What to produce: Put the records into a JSON list of strings, one string per line, starting at the line that contains "Where should I click to: Enable" and ending at the line that contains "Looking at the screenshot, I should point(139,141).", both included. Leave out blank lines and any lines outside that span.

Material to process:
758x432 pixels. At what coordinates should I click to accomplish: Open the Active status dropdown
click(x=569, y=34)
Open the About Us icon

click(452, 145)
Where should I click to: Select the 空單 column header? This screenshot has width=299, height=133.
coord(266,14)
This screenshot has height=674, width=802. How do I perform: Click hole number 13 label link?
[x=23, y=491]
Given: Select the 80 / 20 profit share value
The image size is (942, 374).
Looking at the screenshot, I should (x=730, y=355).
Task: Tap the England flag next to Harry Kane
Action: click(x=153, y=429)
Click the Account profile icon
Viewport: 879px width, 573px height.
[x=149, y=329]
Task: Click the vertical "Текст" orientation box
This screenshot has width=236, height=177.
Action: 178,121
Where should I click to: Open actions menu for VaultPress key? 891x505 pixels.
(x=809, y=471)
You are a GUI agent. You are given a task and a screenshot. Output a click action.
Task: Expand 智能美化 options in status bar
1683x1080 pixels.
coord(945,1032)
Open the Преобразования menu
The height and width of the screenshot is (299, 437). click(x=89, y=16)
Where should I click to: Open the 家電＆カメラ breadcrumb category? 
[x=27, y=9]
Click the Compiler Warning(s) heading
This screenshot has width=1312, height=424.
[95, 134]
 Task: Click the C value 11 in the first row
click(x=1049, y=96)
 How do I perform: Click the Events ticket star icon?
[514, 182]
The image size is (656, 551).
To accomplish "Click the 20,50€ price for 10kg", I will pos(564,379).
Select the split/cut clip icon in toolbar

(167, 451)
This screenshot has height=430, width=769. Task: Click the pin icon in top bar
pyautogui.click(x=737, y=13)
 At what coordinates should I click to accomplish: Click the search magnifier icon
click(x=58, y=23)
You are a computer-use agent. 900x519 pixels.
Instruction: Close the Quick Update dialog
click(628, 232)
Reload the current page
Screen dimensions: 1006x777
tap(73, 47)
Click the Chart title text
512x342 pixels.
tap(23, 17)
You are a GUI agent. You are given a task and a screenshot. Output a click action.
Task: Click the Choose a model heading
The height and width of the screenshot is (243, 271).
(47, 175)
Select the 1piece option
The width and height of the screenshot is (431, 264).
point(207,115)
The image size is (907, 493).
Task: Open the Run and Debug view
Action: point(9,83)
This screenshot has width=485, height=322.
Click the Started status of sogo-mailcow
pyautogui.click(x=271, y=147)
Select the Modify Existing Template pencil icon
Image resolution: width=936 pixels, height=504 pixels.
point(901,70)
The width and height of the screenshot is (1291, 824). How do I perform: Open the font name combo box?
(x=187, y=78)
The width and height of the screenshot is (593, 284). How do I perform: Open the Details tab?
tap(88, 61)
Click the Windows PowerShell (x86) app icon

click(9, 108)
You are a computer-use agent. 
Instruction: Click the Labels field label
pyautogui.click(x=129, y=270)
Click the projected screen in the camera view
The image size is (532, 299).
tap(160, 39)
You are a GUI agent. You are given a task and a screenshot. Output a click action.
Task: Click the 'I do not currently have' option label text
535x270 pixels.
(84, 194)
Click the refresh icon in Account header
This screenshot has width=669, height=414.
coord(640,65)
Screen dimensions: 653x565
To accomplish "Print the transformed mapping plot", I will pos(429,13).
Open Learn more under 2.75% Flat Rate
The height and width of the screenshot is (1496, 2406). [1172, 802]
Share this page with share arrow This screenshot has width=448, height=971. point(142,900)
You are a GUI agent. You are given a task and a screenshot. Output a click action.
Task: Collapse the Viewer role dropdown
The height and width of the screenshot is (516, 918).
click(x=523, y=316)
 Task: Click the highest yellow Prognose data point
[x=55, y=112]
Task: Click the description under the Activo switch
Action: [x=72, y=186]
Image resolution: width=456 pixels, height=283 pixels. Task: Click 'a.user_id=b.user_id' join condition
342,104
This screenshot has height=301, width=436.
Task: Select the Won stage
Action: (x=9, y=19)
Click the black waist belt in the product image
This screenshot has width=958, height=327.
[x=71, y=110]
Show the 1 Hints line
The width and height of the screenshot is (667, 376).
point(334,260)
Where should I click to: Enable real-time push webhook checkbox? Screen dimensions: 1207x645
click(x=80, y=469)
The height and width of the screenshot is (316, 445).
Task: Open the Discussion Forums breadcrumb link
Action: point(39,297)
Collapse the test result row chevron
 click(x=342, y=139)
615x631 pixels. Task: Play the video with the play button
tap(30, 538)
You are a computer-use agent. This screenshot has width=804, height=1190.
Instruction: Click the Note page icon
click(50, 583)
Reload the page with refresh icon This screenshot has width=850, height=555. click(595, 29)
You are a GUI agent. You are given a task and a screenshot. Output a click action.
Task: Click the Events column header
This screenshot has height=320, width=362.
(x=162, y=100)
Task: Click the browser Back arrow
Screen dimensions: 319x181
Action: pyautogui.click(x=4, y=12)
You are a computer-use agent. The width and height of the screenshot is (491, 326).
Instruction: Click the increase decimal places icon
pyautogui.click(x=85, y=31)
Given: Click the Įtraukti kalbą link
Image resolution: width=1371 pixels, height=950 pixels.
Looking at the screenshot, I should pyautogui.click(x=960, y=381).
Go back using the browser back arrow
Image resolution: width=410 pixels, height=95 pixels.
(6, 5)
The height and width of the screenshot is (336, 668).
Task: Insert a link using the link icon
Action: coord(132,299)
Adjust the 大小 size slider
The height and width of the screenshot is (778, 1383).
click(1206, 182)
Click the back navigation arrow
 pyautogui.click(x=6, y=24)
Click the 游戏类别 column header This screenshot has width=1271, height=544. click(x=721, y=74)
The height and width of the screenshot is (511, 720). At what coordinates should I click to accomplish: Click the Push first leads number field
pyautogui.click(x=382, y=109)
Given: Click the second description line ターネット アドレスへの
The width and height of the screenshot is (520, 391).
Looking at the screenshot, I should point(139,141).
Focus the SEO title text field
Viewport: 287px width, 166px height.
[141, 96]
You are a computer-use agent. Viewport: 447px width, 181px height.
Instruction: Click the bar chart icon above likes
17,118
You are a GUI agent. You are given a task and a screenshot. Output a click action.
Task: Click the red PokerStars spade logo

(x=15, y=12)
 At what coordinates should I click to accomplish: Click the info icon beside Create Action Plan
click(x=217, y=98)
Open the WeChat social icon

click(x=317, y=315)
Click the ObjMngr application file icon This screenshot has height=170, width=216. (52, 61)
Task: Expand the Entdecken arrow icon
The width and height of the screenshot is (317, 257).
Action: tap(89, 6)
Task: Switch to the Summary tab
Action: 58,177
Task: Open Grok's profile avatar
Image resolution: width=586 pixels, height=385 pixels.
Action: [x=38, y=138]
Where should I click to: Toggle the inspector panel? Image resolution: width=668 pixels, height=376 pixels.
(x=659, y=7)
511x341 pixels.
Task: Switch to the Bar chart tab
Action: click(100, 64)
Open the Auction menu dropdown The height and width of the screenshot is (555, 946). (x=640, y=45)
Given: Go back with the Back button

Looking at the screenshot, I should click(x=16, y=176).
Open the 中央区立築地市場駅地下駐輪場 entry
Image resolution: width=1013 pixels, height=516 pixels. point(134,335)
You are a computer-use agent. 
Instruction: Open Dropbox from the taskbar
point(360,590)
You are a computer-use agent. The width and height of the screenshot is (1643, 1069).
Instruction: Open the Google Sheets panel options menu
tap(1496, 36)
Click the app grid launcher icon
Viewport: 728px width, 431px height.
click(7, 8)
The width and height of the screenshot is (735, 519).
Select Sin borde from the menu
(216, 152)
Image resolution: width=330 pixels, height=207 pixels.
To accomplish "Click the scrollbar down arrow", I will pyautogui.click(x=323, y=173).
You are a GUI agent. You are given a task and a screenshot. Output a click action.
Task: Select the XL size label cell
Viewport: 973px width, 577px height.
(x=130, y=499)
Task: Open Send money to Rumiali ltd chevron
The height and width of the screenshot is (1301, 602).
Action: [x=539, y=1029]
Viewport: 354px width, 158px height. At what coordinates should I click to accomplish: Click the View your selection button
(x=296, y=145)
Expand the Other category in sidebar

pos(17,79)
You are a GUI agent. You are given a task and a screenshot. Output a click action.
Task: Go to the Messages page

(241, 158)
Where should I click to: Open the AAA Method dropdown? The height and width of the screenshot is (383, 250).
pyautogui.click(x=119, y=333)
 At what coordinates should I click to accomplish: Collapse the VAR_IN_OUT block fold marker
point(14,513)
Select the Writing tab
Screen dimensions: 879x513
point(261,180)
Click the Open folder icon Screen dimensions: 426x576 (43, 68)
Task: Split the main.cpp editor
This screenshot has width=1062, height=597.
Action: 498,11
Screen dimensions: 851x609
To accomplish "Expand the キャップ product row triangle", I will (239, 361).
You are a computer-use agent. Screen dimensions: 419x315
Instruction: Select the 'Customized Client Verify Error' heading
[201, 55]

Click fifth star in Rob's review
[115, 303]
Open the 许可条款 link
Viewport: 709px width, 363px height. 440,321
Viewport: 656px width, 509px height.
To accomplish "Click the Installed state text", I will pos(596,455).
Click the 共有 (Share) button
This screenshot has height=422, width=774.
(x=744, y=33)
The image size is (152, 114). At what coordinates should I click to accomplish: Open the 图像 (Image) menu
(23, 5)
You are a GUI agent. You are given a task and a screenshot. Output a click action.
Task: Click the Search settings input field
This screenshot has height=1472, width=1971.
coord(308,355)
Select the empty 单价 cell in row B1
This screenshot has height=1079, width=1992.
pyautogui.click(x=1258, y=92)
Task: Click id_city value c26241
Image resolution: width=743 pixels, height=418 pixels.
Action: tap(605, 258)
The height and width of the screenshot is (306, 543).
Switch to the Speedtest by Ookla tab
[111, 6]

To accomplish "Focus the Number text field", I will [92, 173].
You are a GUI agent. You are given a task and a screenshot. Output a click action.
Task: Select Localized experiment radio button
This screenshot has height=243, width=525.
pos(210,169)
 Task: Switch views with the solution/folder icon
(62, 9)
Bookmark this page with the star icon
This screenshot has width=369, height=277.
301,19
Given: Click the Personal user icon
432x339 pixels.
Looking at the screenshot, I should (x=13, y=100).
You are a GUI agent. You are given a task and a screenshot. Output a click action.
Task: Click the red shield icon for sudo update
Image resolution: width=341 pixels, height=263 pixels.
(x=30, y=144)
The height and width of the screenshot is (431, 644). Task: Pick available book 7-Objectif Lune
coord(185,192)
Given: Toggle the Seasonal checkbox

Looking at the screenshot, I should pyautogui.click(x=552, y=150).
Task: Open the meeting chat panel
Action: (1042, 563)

Correct response:
[
  "Where should I click to: Enable real-time push webhook checkbox? Screen dimensions: 1207x645",
  "click(x=80, y=469)",
  "The height and width of the screenshot is (316, 445).",
  "Task: Open the Discussion Forums breadcrumb link",
  "Action: point(39,297)",
  "Collapse the test result row chevron",
  " click(x=342, y=139)",
  "615x631 pixels. Task: Play the video with the play button",
  "tap(30, 538)",
  "You are a computer-use agent. This screenshot has width=804, height=1190.",
  "Instruction: Click the Note page icon",
  "click(50, 583)",
  "Reload the page with refresh icon This screenshot has width=850, height=555. click(595, 29)",
  "You are a GUI agent. You are given a task and a screenshot. Output a click action.",
  "Task: Click the Events column header",
  "This screenshot has height=320, width=362.",
  "(x=162, y=100)",
  "Task: Click the browser Back arrow",
  "Screen dimensions: 319x181",
  "Action: pyautogui.click(x=4, y=12)",
  "You are a computer-use agent. The width and height of the screenshot is (491, 326).",
  "Instruction: Click the increase decimal places icon",
  "pyautogui.click(x=85, y=31)",
  "Given: Click the Įtraukti kalbą link",
  "Image resolution: width=1371 pixels, height=950 pixels.",
  "Looking at the screenshot, I should pyautogui.click(x=960, y=381).",
  "Go back using the browser back arrow",
  "Image resolution: width=410 pixels, height=95 pixels.",
  "(6, 5)",
  "The height and width of the screenshot is (336, 668).",
  "Task: Insert a link using the link icon",
  "Action: coord(132,299)",
  "Adjust the 大小 size slider",
  "The height and width of the screenshot is (778, 1383).",
  "click(1206, 182)",
  "Click the back navigation arrow",
  " pyautogui.click(x=6, y=24)",
  "Click the 游戏类别 column header This screenshot has width=1271, height=544. click(x=721, y=74)",
  "The height and width of the screenshot is (511, 720). At what coordinates should I click to accomplish: Click the Push first leads number field",
  "pyautogui.click(x=382, y=109)",
  "Given: Click the second description line ターネット アドレスへの",
  "The width and height of the screenshot is (520, 391).",
  "Looking at the screenshot, I should point(139,141)."
]